Excellent article - thank you.
Great piece. Thanks for the link.
The key is to focus on the lack of scientific evidence for evolution, as we have no fossil evidence for transition from one species to another, and forget arguing about the time table.
It’s all about “how” versus “why”.
I also detected an implicit threat from Nye: that if we and our posterity will not accept his religious dogma, we will be somehow be constrained from technology and our nation will fall to nations that do accept his religious dogma.
For me it comes down to the notion of humility. The problem I see with anti-creationists is that they seem to be overly impressed with scientific discovery, forgetting that it is a field of thought where man is continually proving himself wrong.
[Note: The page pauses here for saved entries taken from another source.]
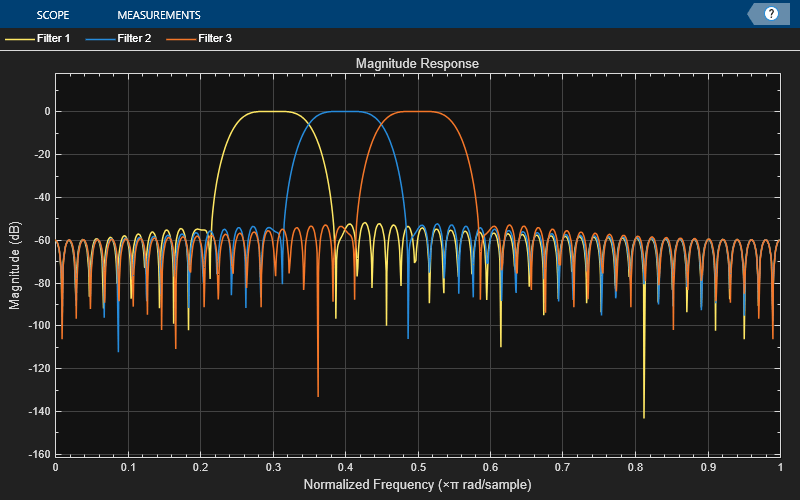Click the blue Filter 2 passband top

(345, 111)
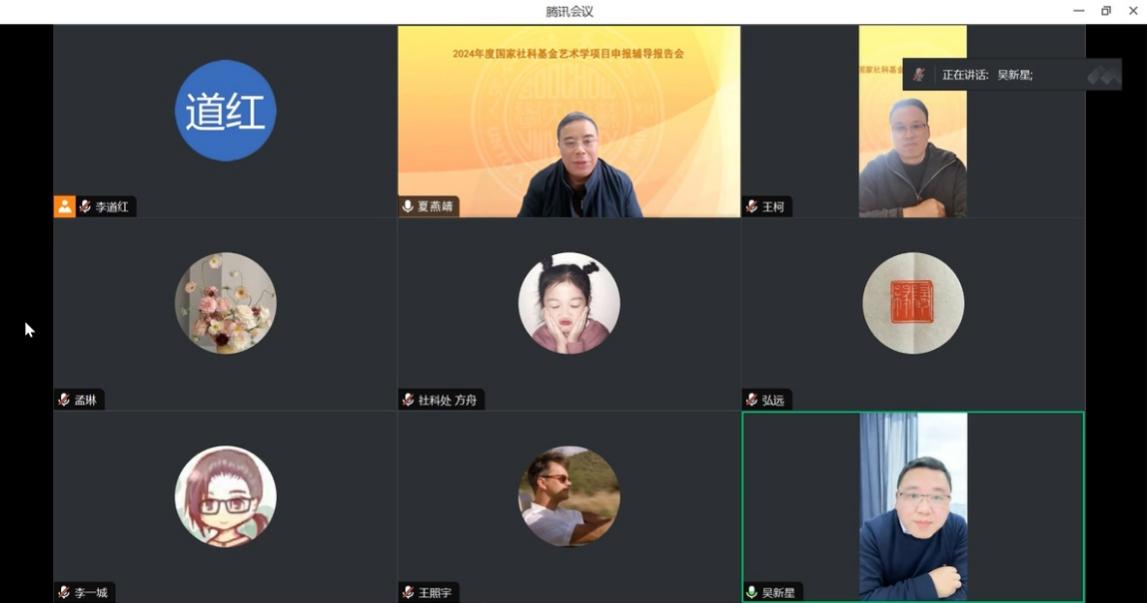The height and width of the screenshot is (603, 1147).
Task: Click the red seal stamp avatar of 弘远
Action: (913, 303)
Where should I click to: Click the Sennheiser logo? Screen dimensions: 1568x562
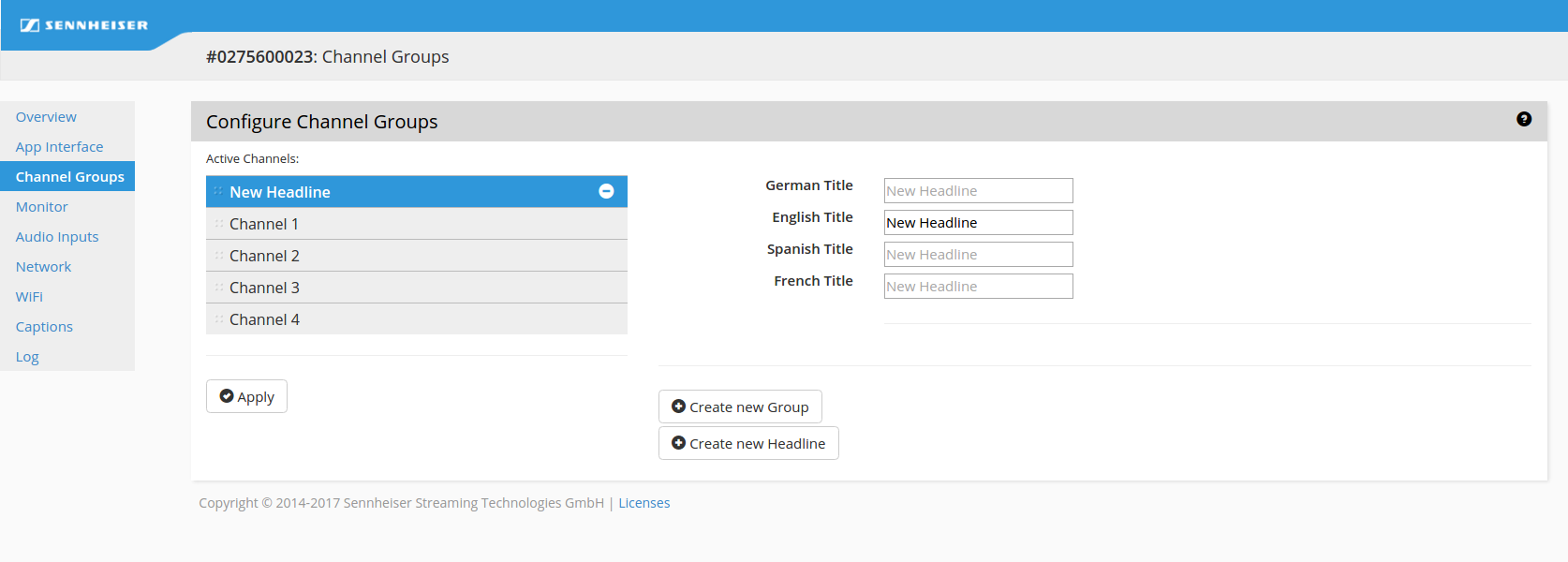84,25
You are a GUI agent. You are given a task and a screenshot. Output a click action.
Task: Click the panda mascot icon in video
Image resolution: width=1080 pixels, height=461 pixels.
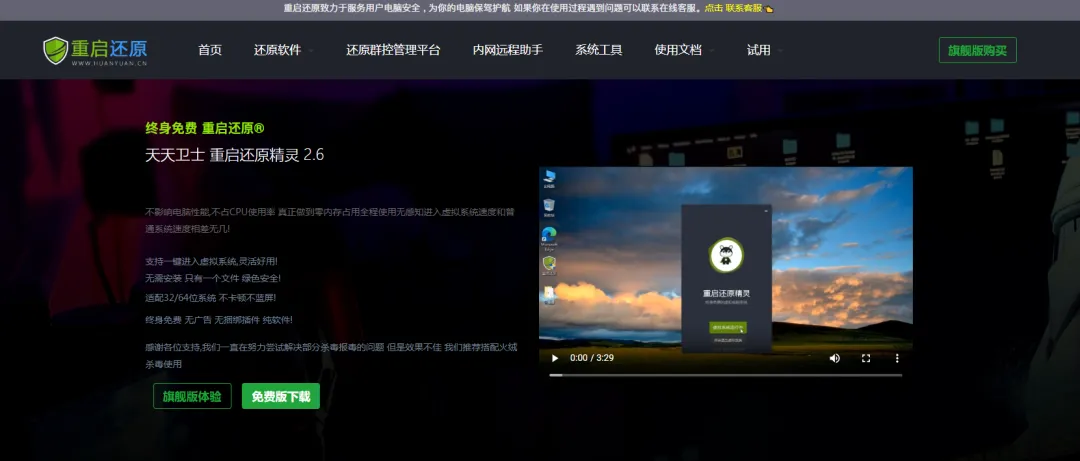(726, 255)
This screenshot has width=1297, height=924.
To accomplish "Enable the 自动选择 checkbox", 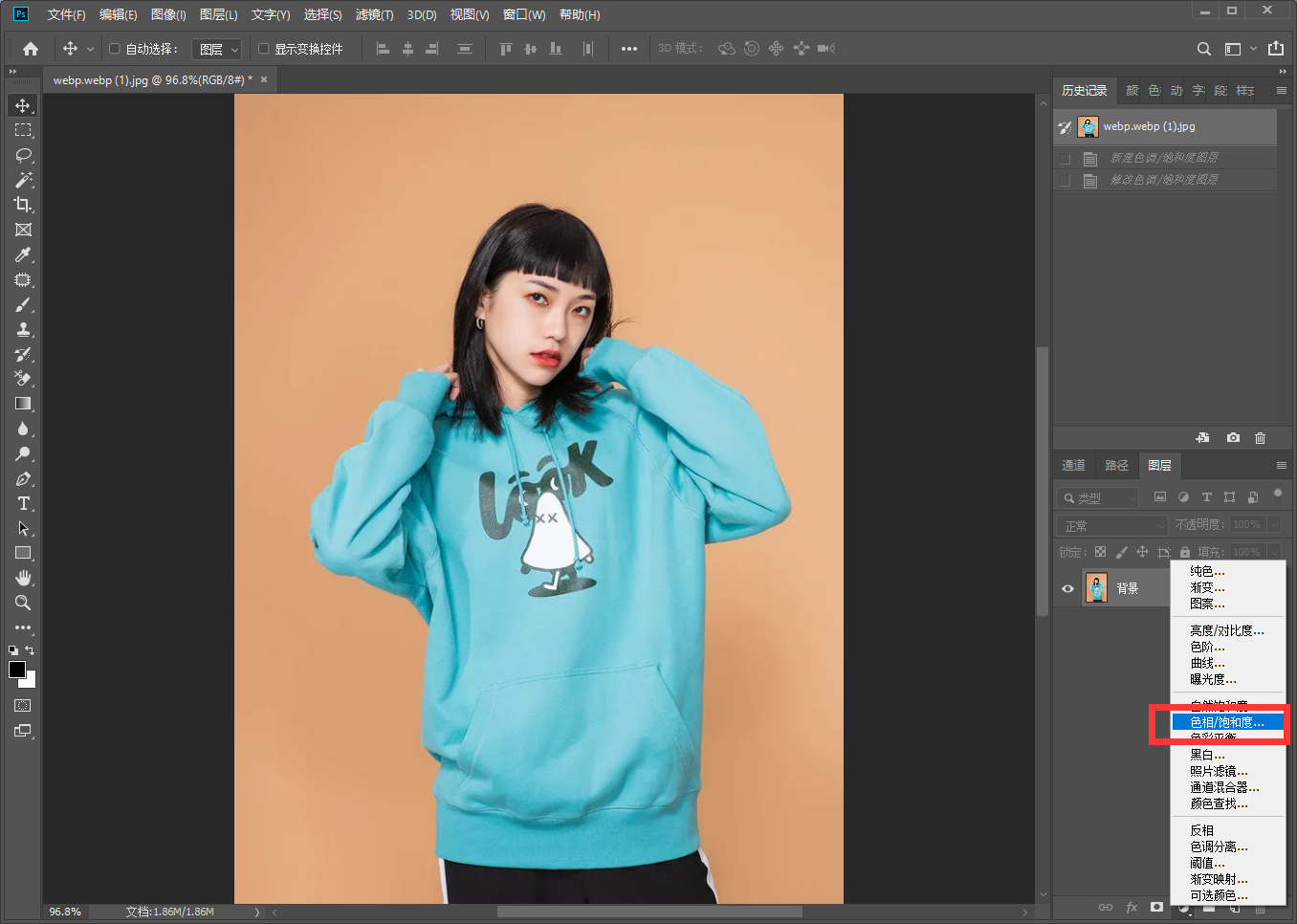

Further, they seem to have two stumbling blocks; (a) a lack of confidence that God is powerful enough to be capable of a six-day creation, and (b) that man’s reverse engineering of creation (whether God-driven or not) is competent to reach such far-reaching conclusions without missing some unknown factor that would send their conclusions in a far different direction. The latter seems especially problematic in that the very length of time required to accommodate the macro-evolutionary model makes it exponentially more likely that man doesn’t have sufficient information to accurately extrapolate a scientifically defensible conclusion.
Creationists, on the other hand, should exhibit humility as well, similarly allowing for things that God hasn’t spelled out so as to prevent them from dogmatically staking out a position on the mechanics of His creation. Everyone seems to agree that the Bible was not intended to be a service manual for the planet, so while it’s legitimate to defend the creation story in general, debating the mechanics in a venue where the “other side” has home court advantage, by virtue of having built the arena, is of limited value and is engaged in with some risk to credibility in other, more spiritually significant areas.
I would say that Newton's Universal Law of Gravitation or his Laws of Motion applied a few hundred years ago, or a few thousand. I'd go further and add millions and billions of years but according to Ham the Earth is nowhere near that old.
I believe God created us through a process. I don’t think Darwinian evolution explains that process accurately at all. Neither does Creationism.
Our misunderstanding and lack of knowledge about that process has been exploited to undermine faith in God in general and Christianity specifically.
I was a little disappointed by Hamm (with whom I agree). He failed to use a variety of arguments and physical examples that I’ve heard him present in his earlier videos.
Both of these guys are nuts.
With all due respect the bible never claimed a 6000 year old earth. .ever! This 6000 year claim is some crap a bad bible scholar came up with...
While the whole idea of a 6000 year old world is a no brainer, there is nothing to suggest that our universe wasn’t concocted by someone 12 billion years ago.
What’s totally confused is the date of the earth vs the creation date of man. The earth is old. Man in the likeness of God could be 6000 years old. This creation means when man first received a soul. The first Adam and Eve of the Bible with free will.